SOURCE EXTRACT Block Start

The iPhone changed the entire telecommunications industry with its touch screen interface, App Store, and miniature computer that essentially took the power of a desktop computer and put it in your pocket. While Steve Ballmer, then Microsoft’s CEO laughed at the iPhone, the iPhone later went on to dominate the entire smartphone industry, wiping out previous leaders like Nokia and Blackberry, and spawning an entire industry of copycat clones running Android. To further cement the short-sightedness of Steve Ballmer, the iPhone would later go on to earn more money than all of Microsoft’s products combined including Windows and Microsoft Office.
As part of the iPhone’s design, Apple needed a strong glass screen that could withstand the daily pressures of a mobile phone. That’s why Apple helped make Corning’s Gorilla Glass popular, which is now used in rival smartphones and tablets. If you use a rival smartphone or tablet with Gorilla Glass, you have Apple to thank for being a leader in recognizing and adopting a technology that had been previously languishing in the research labs of Corning.
The iPad took the concept of mobile computing further by wiping out the cheap, cramped, and underpowered netbook market and replacing it with a far more capable touch screen tablet that could be used for all types of interactions for paying with a credit card to ordering food at a restaurant. The iPad redefined the tablet market as much as the iPhone redefined the mobile phone market.
Further Apple innovations include Touch ID, a fingerprint scanner that made biometrics an everyday consumer product. Siri was the first commercially available voice recognition assistant that originally appeared in the iPhone 4S. Apple Pay provides a secure way to make credit card payments without releasing your actual credit card numbers. Combined with Touch ID, Apple Pay has already influenced mobile payments through smartphones.
The Apple Watch promises to redefine the wearable computing market with its Digital Crown and Force Touch user interface design. Combined with the voice-activated interface of Siri, the Apple Watch redefines computer user interfaces away from keyboards and mice, and towards fingertips and voice commands.

SOURCE EXTRACT Block End
PROVIDED DATA Block Start

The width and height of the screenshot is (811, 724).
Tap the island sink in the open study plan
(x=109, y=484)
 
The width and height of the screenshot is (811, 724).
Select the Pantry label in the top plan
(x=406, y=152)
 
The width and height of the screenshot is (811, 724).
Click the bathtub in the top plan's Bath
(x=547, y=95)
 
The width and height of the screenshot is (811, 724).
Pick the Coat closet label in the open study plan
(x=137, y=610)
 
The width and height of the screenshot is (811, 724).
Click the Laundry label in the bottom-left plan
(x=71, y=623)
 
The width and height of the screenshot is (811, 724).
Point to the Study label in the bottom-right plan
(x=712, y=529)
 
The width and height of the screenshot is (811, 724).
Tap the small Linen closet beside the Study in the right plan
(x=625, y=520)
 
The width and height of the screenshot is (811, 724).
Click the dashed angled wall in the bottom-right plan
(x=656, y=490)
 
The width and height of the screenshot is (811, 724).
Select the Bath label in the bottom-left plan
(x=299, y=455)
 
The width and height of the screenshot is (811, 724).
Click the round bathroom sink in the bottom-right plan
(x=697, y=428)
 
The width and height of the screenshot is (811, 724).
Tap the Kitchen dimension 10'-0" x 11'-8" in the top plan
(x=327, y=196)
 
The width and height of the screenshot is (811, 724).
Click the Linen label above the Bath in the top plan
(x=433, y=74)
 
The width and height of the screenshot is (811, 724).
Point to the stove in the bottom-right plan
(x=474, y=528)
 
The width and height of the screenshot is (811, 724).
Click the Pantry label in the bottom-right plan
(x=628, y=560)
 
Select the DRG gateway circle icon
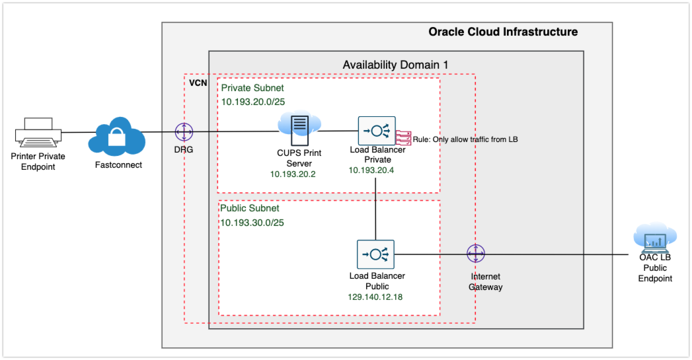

PROVIDED DATA Block End

→ APPLY WHAT YOU READ:
**a)** Which companies does the passage on Apple's innovations name? List every one.
**b)** Does the passage on Apple's innovations support each statement below? Answer yes or no and quote the words that decide it.
(i) Siri first appeared in the iPhone 4S.
(ii) The iPad displaced the netbook market.
(iii) Apple developed Gorilla Glass in its own research labs.
**c)** Could you continue the passage on Apple's innovations past its final sentence?

→ EXPECTED RESULTS:
**a)** Microsoft, Nokia, Blackberry, Corning, Apple

**b)**
(i) Yes: "Siri was the first commercially available voice recognition assistant that originally appeared in the iPhone 4S."
(ii) Yes: "The iPad took the concept of mobile computing further by wiping out the cheap, cramped, and underpowered netbook market"
(iii) No: "a technology that had been previously languishing in the research labs of Corning."

**c)**
ResearchKit, an open source framework for retrieving medical data, promises to revolutionize medical research. One day, your life might be saved by the data ResearchKit helped collect.
Unlike other technology companies that outsourced manufacturing to cheap labor markets in Asia and completely ignored worker conditions, Apple has made progress in protecting worker rights with fair pay and safe working conditions. Apple is also a leader in developing products that are highly recyclable without using hazardous chemicals in the manufacturing process.
As you can tell, Apple products aren’t just technical specifications wrapped up in slick marketing. Instead, Apple products strive to be game-changers in every aspect from their impact on the environment to their ability to provide new capabilities to users that were previously difficult or impossible to achieve before.
You ask us why we follow Apple products so closely? It’s because Apple strives to change the world for the better. How can you not like a company like that?
That’s why Top Bananas won’t just be another Apple news site. Instead, it will provide thoughtful analysis on the impact of Apple on areas outside of mere processor benchmarks or technical features crammed into a device with little thought for how it affects the user’s experience. If you want to know how Apple might change your world, you want to follow the trends and Top Bananas will be there to guide you along the way.
Remember at Top Bananas, it’s not just news. It’s analysis.